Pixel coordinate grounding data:
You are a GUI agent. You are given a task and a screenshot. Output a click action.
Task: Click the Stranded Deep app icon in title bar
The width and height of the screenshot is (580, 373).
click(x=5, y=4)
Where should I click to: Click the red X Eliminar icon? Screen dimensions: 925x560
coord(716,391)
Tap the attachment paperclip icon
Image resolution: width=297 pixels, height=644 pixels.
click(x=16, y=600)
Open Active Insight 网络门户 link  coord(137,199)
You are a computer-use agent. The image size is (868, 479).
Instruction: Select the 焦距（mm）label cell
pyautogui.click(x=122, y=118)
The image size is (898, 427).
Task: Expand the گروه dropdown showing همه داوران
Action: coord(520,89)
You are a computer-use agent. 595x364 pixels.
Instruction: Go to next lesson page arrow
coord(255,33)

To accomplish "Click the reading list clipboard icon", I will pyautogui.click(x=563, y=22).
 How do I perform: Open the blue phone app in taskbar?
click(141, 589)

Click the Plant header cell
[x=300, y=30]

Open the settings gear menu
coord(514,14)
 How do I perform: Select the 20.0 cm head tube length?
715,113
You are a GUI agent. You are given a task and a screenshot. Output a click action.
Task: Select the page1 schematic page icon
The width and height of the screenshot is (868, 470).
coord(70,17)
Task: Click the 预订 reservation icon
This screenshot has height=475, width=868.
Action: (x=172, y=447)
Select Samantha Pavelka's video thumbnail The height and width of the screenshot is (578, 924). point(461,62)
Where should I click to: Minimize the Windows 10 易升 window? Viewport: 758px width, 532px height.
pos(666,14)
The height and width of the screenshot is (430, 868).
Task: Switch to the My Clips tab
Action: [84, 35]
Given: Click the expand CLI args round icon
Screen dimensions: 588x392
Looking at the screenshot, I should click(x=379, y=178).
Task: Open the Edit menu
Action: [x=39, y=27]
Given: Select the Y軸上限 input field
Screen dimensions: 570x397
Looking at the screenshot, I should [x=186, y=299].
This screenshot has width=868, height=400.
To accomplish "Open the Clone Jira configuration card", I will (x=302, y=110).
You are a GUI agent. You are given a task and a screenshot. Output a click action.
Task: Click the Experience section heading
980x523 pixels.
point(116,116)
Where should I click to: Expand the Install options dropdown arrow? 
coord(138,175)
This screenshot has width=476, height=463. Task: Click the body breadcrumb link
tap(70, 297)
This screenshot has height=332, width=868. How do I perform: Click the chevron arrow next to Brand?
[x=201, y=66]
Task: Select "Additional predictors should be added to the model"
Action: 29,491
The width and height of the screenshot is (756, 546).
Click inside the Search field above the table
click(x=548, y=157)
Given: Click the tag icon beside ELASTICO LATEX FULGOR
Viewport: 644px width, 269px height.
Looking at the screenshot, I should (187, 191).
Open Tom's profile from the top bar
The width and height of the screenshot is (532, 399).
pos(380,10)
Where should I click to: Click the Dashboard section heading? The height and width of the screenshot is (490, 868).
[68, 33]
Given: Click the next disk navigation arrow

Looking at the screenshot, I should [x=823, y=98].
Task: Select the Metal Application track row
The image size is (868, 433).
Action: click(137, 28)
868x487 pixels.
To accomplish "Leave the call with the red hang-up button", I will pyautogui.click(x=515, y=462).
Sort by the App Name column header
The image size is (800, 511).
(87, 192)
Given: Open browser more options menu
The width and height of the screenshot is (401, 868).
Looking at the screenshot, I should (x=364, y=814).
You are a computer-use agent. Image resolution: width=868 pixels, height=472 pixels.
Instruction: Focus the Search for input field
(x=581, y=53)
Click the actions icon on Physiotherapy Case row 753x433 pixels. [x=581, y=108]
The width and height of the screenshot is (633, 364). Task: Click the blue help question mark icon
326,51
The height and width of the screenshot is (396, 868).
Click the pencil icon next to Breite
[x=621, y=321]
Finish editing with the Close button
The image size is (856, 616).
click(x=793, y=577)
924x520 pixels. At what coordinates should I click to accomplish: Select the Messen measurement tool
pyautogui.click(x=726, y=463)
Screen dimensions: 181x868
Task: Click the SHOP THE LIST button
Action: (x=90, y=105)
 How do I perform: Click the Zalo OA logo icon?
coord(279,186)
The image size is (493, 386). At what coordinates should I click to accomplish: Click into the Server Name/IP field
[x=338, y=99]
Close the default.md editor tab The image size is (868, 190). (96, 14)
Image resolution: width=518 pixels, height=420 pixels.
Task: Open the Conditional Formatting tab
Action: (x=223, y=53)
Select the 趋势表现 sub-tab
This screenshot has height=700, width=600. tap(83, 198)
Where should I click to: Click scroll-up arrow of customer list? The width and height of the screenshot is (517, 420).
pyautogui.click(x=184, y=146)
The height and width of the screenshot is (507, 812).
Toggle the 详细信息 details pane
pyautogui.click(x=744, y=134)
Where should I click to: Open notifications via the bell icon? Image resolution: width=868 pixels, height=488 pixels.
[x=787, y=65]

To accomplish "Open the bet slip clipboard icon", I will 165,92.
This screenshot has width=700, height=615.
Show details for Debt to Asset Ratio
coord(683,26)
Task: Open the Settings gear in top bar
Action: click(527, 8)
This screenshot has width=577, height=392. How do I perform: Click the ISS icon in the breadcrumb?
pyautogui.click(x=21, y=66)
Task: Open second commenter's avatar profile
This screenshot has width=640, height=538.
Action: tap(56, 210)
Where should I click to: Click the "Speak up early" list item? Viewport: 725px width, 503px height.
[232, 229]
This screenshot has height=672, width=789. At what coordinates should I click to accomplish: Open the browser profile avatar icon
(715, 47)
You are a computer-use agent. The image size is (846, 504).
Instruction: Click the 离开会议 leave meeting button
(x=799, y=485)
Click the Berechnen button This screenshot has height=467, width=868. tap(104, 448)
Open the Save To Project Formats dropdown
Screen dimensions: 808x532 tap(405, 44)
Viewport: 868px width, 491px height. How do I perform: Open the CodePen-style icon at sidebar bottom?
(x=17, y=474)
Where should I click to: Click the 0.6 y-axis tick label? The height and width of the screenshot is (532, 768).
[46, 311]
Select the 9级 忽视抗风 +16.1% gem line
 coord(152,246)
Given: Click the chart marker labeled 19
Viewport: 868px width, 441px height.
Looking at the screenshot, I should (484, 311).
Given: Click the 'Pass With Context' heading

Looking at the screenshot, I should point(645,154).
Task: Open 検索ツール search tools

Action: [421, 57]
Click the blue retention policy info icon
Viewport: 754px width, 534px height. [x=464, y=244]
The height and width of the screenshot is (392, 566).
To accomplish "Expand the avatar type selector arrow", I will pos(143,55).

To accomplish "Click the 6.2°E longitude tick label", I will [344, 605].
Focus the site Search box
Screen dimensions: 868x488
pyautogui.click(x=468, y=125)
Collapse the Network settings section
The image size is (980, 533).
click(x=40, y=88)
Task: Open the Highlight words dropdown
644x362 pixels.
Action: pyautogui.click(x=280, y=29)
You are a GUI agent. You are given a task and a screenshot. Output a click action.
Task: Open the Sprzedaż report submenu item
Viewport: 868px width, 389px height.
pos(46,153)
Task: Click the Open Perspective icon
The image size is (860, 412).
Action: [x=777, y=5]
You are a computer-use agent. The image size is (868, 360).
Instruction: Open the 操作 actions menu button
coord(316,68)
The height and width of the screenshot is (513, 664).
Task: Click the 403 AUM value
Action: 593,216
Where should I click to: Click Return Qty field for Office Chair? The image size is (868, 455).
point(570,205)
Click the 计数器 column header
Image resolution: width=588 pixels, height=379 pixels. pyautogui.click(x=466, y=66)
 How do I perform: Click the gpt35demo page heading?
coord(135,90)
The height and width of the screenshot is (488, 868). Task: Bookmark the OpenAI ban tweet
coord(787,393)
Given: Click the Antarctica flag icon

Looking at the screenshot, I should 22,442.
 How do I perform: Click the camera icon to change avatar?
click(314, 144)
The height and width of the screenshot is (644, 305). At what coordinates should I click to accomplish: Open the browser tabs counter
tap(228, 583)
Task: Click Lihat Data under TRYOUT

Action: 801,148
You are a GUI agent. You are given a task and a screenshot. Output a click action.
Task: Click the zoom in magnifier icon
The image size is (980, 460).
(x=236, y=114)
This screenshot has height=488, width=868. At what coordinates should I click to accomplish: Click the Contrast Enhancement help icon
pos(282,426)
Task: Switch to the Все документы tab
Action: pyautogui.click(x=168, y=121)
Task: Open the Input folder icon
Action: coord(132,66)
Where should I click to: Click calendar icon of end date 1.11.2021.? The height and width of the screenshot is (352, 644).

**Task objective:** Copy the stretch of the records above that runs from the line with "You are a computer-use agent. The image size is (868, 479)." through the line with "Given: Select the Y軸上限 input field". Both end lines belong in the copy, and nothing else does.

**Reply:**
You are a computer-use agent. The image size is (868, 479).
Instruction: Select the 焦距（mm）label cell
pyautogui.click(x=122, y=118)
The image size is (898, 427).
Task: Expand the گروه dropdown showing همه داوران
Action: coord(520,89)
You are a computer-use agent. 595x364 pixels.
Instruction: Go to next lesson page arrow
coord(255,33)

To accomplish "Click the reading list clipboard icon", I will pyautogui.click(x=563, y=22).
 How do I perform: Open the blue phone app in taskbar?
click(141, 589)

Click the Plant header cell
[x=300, y=30]

Open the settings gear menu
coord(514,14)
 How do I perform: Select the 20.0 cm head tube length?
715,113
You are a GUI agent. You are given a task and a screenshot. Output a click action.
Task: Select the page1 schematic page icon
The width and height of the screenshot is (868, 470).
coord(70,17)
Task: Click the 预订 reservation icon
This screenshot has height=475, width=868.
Action: (x=172, y=447)
Select Samantha Pavelka's video thumbnail The height and width of the screenshot is (578, 924). point(461,62)
Where should I click to: Minimize the Windows 10 易升 window? Viewport: 758px width, 532px height.
pos(666,14)
The height and width of the screenshot is (430, 868).
Task: Switch to the My Clips tab
Action: [84, 35]
Given: Click the expand CLI args round icon
Screen dimensions: 588x392
Looking at the screenshot, I should click(x=379, y=178).
Task: Open the Edit menu
Action: [x=39, y=27]
Given: Select the Y軸上限 input field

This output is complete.